One thing to be noted from RMI serialization, like any serialization in java is that serialization of the object doesn’t automagically ensure transactional consistency. In other words, if there is some object, which is modified by the background worker thread, and this same object instance is passed via RMI call to client, then it’s possible the client gets corrupted data. Issue can go very likely unnoticed, since such concurrency bug doesn’t manifest itself visible when primitive fields and such are being serialized. With them data is just silently corrupted (meaning it’s not transactionally coherent). However, with collections, it’s possible that concurrent modification errors occur.

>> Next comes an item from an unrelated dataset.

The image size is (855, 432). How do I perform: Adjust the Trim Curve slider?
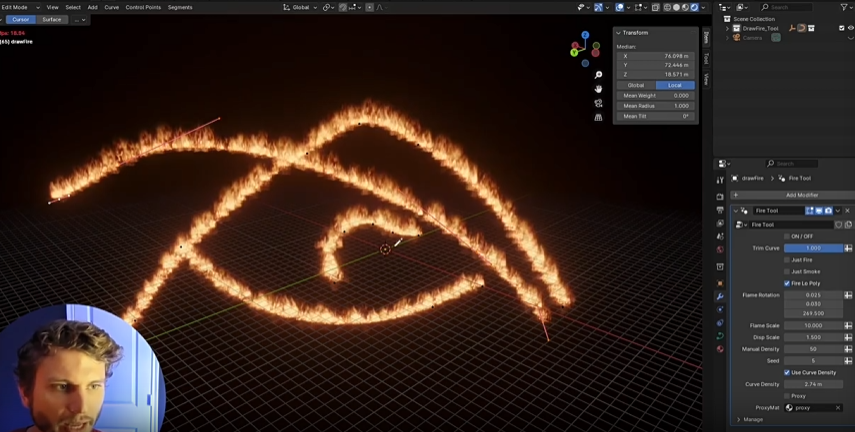click(x=813, y=248)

One pattern to ensure serialization consistency:

[code lang=”java”]
/**
* Base class for Safely serializable elements. All setter methods
* of the derived class must be also synchronized to ”this” to make
* this pattern to work.
*
* @author kari
*
*/
public abstract class SynchronizedSerializable
implements Serializable
{
private synchronized void writeObject(ObjectOutputStream s)
throws IOException
{
s.defaultWriteObject(),
}
}
[/code]

Now, that is nice and clean solution, right?

WRONG!
There is at least two major defect in the logic: (1) Namely the fact that writeObject() is per class meaning that this same trick must be done in every sub-class containing fields to be serialized, and (2) secondly that all accessor methods must be properly synchronized also. (3) Third problem is that such writeObject() is needed to be implemented at all.

So, how to do this thing then safely, and with maintainable logic?
Answer is naturally simple: Don’t ever try to send over RMI object, which is concurrently modified by other threads. If you still need to do so, use some safe synchronization point in code, and make non-shared clone of the original, and let that go into RMI.